3) Psionic Summons - The Mutant may focus her desire on one non-living object of up to 40 lbs. in a 100’ radius, causing it to dematerialize at its current location and re-materialize within 20’ of the Mutant, so long as nothing occupies the space at which the Mutant intends it to materialize. This is usable once per day.

4) Auratic Pattern Recognition - This power allows the Mutant to visualize the subtle shifts in the aura of a humanoid creature within a 40’ radius, giving the Mutant a basic read on the surface level intentions of the target. Lasts 1 turn and gives a +1 to the Mutant’s reaction rolls, as well as initiative if the Mutant is alone. Usable once per day.

5) Field of Atonia - The Mutant may emit a 50’ radius psychic blast of crippling energy, causing all specified targets to experience a withering of their musculature and nervous system which lasts 1 turn. This inflicts a -1 penalty to initiative and attacks, and halves movement. Usable once per day.

6) Psychic Guillotine - The Mutant channels her feelings of rage and oppression into a psychic hatchet which strikes at the base of a target’s neck, inflicting 1d6+1 damage automatically. Usable twice per day.

7) Self-Reconstructive Meditation - The Mutant may enter into a mantra-led trance lasting an hour and allowing her to psychically force her cells to regenerate. The Mutant then rolls a Saving Throw. If successful, she regains half her total hit points; if a failure, she regains one quarter of her total hit points. Either way the Mutant must consume twice as much food for the next 24 hours. Usable once per day.

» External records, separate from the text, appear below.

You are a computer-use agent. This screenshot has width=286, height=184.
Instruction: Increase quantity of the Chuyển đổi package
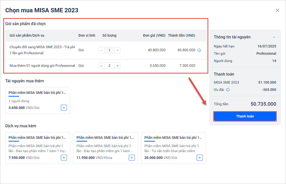[x=117, y=50]
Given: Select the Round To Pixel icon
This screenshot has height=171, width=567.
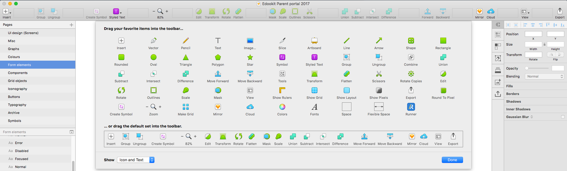Looking at the screenshot, I should [x=443, y=90].
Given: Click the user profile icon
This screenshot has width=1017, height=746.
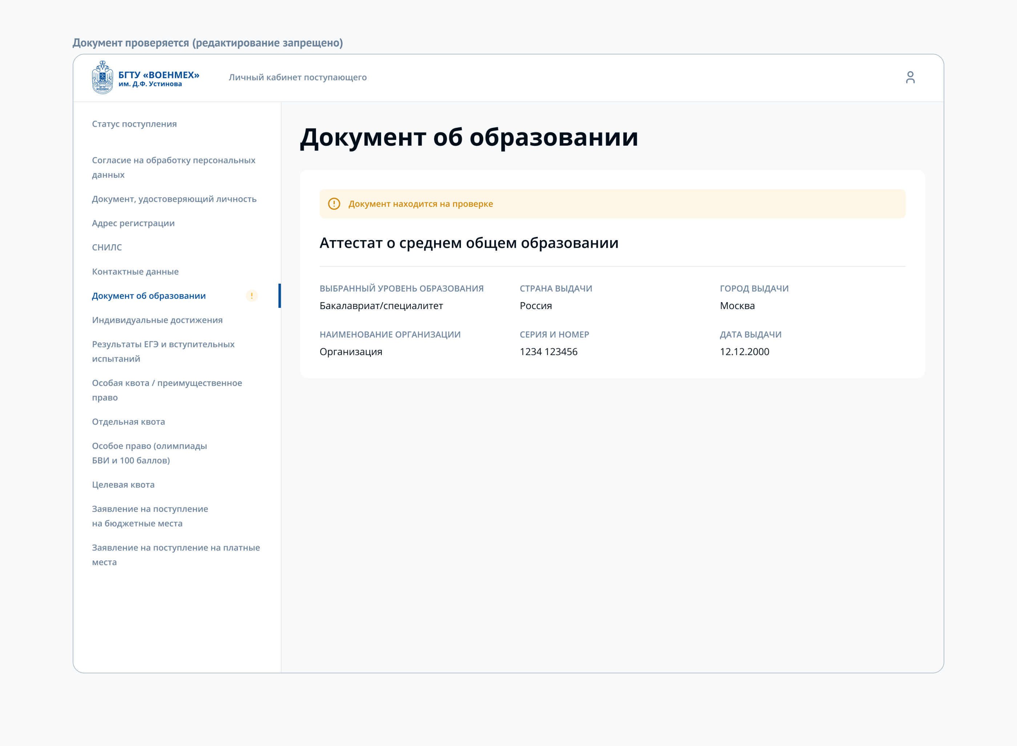Looking at the screenshot, I should pos(910,77).
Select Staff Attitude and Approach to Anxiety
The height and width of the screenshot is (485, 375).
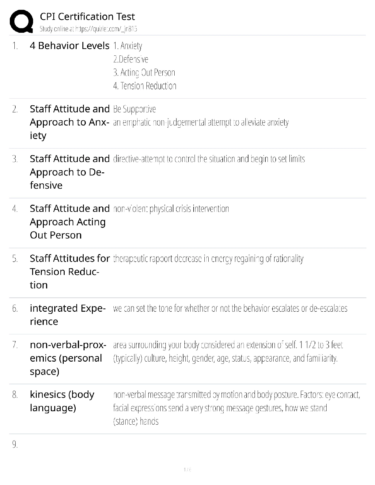(70, 122)
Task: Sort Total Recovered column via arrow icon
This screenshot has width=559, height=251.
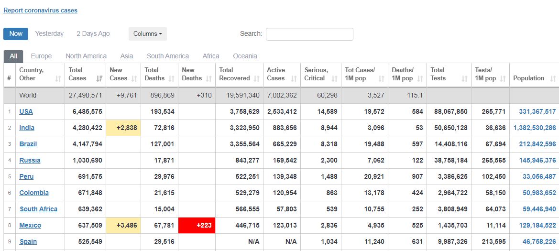Action: tap(257, 79)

8) Ectoplasmic Arm - The Mutant vomits a stream of ectoplasm from her mouth, nose, tear ducts, and ears, which then can be remotely operated as an arm with the full functionality and equivalent STR of the Mutant. This arm has a range of 60’ and lasts 1 turn. Usable twice per day.

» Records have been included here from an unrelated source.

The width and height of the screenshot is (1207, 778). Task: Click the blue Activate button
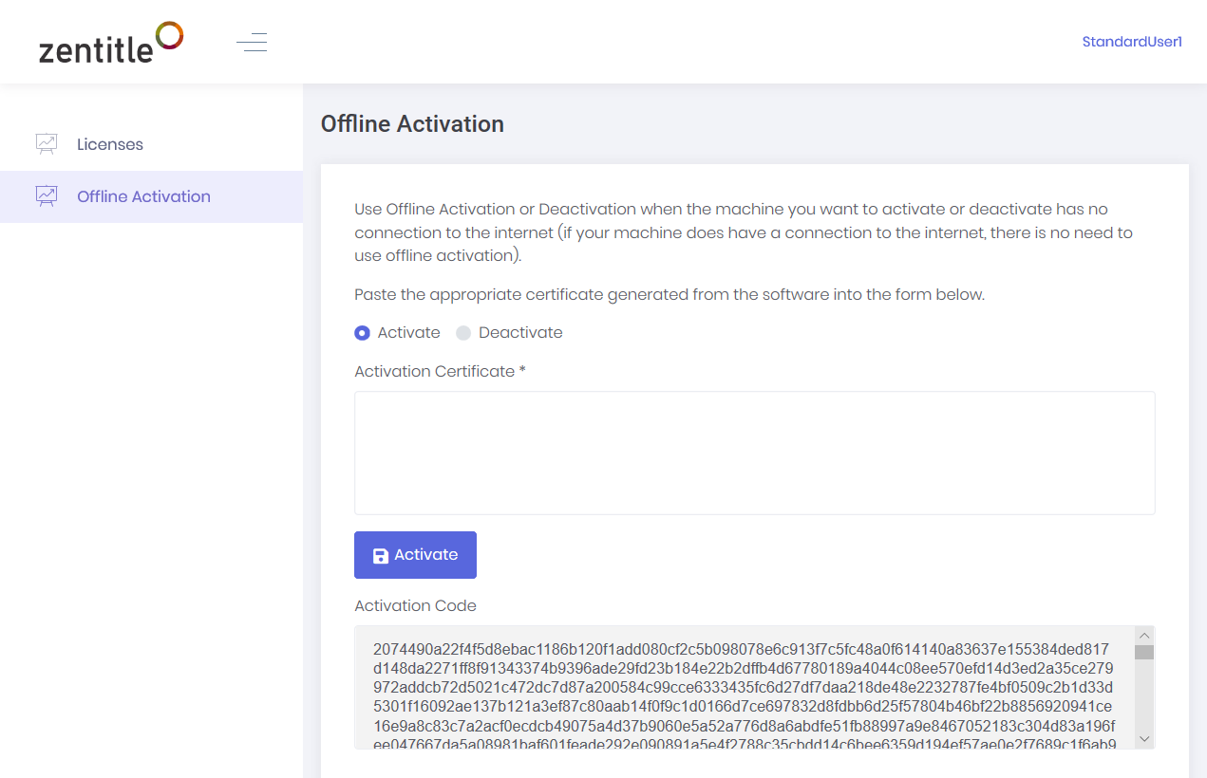click(x=415, y=555)
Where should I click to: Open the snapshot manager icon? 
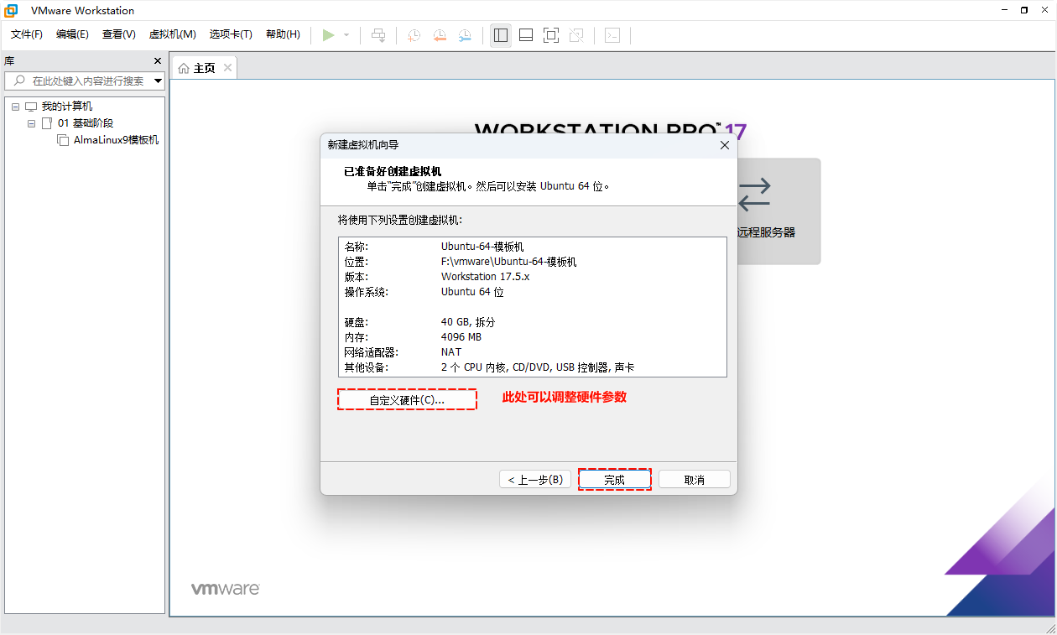465,35
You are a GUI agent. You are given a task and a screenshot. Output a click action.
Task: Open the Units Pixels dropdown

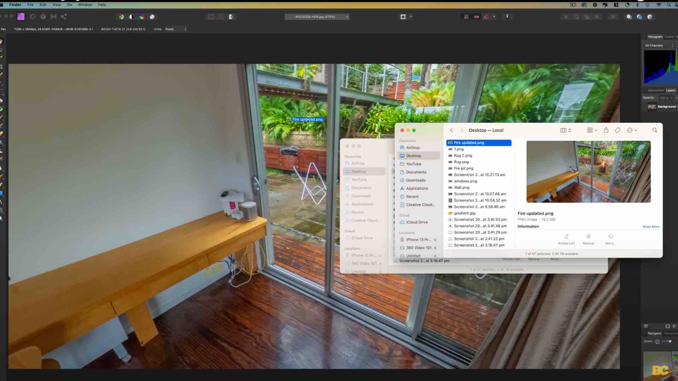176,29
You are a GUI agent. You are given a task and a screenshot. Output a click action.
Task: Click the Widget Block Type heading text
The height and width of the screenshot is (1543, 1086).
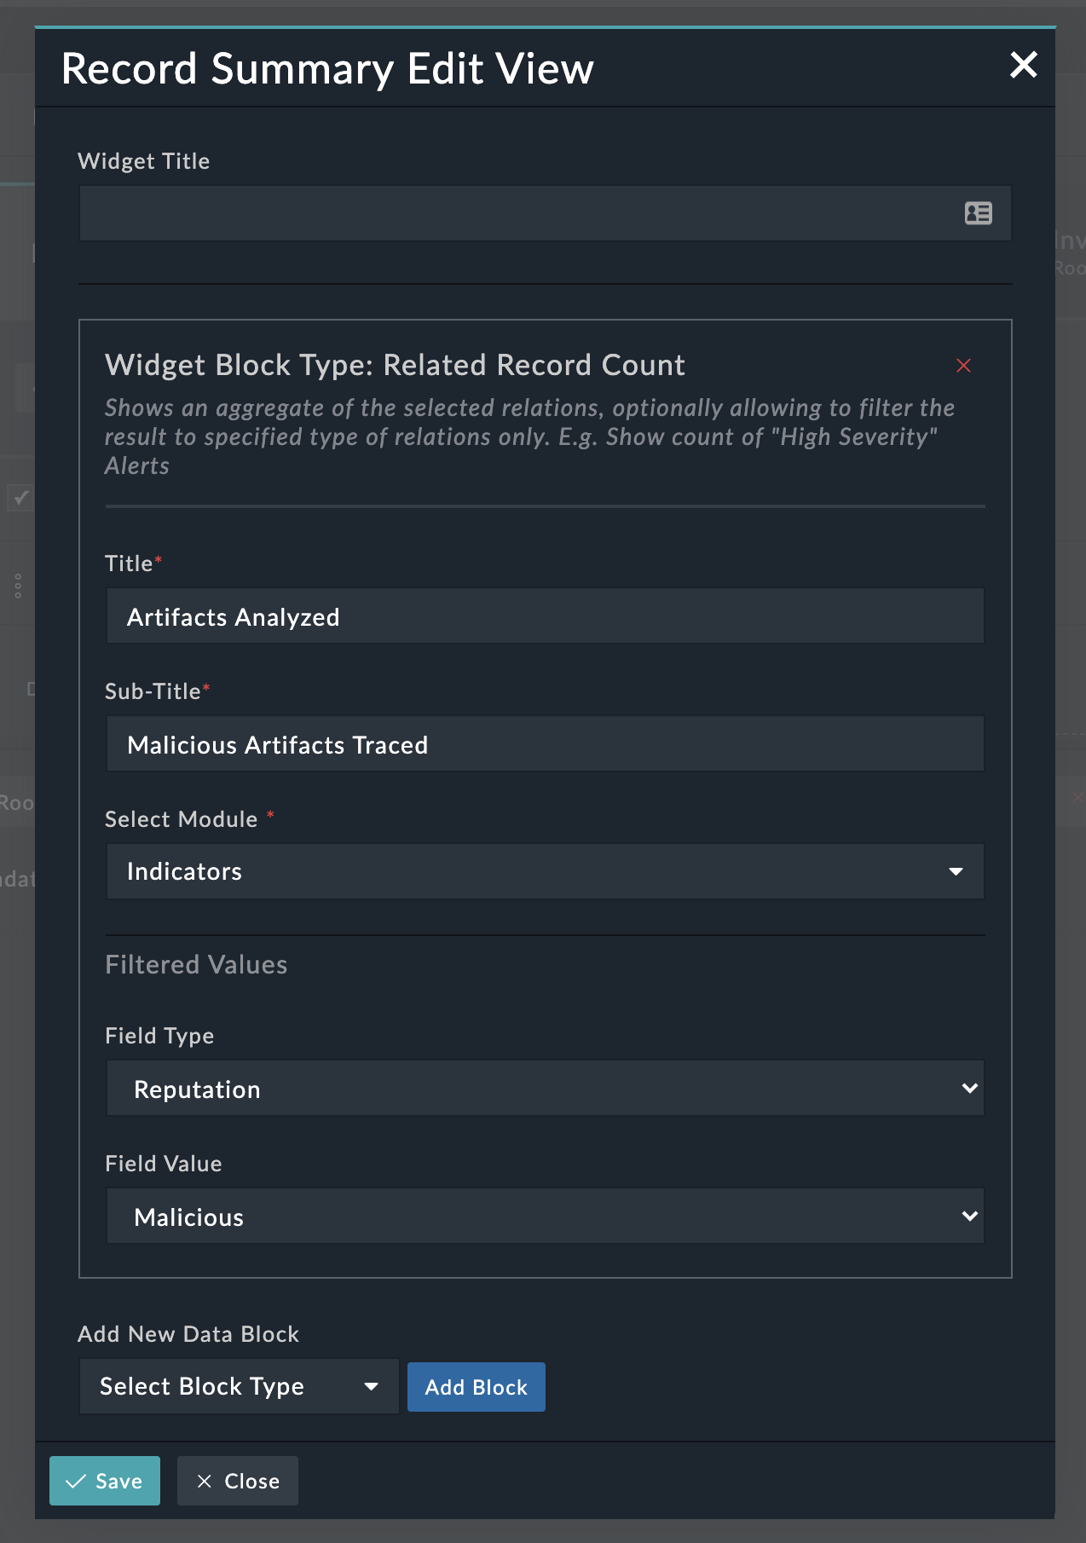coord(395,365)
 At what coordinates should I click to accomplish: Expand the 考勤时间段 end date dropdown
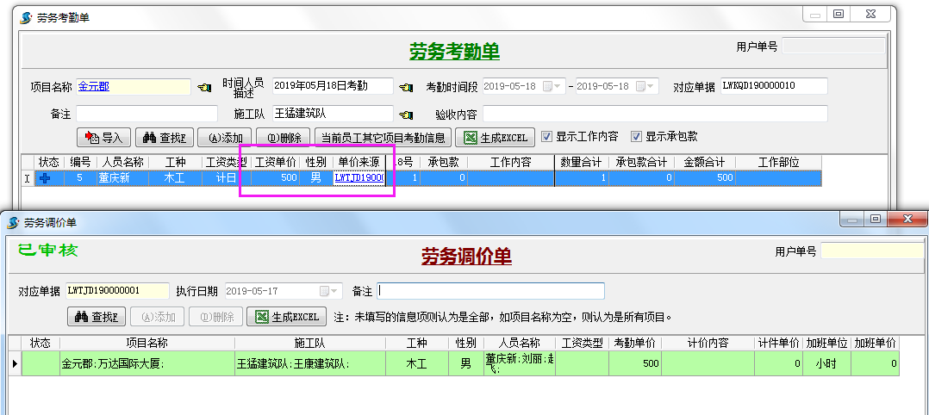[x=651, y=87]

9) Telepathic Tranception - The Mutant may target any creature within 200’ for the purposes of reading its mind. A successful 3d6 vs. WIS roll allows the Mutant to read said mind for up to 1 turn, and can still move at half speed while doing so. A failure simply means that the Mutant spams the target’s mind with psychic effluvia, causing wild and unpredictable reactions instead (subject to GM discretion). The Mutant may choose to fail this roll. Usable twice per day.


10) Paralytic Communion - The Mutant can target up to 1d6 creatures in a 30’ radius, forcing them to make a Saving Throw or be paralyzed. This lasts for as long as the Mutant remains motionless or 1 turn, whichever is shorter. Usable once per day.

11) Bleeding Heart Syndrome - The Mutant channels the totality of her hate into an entropic field of vengeance. Every targeted creature of ½ the Mutant’s hit dice or less in a 50’ radius must make a Saving Throw or instantly have their heart violently explode from both the front and back of their torso in a firehose spray. Usable once per day.

12) Terminal Communique - The Mutant may construct a message of up to 60 words in length, which she then transmits toward an intended target. If the target is within a 1 mile radius of the Mutant, said target will instantly receive the message. For each ¼ mile beyond that, subtract ten words from the back end of the message. Usable once per day.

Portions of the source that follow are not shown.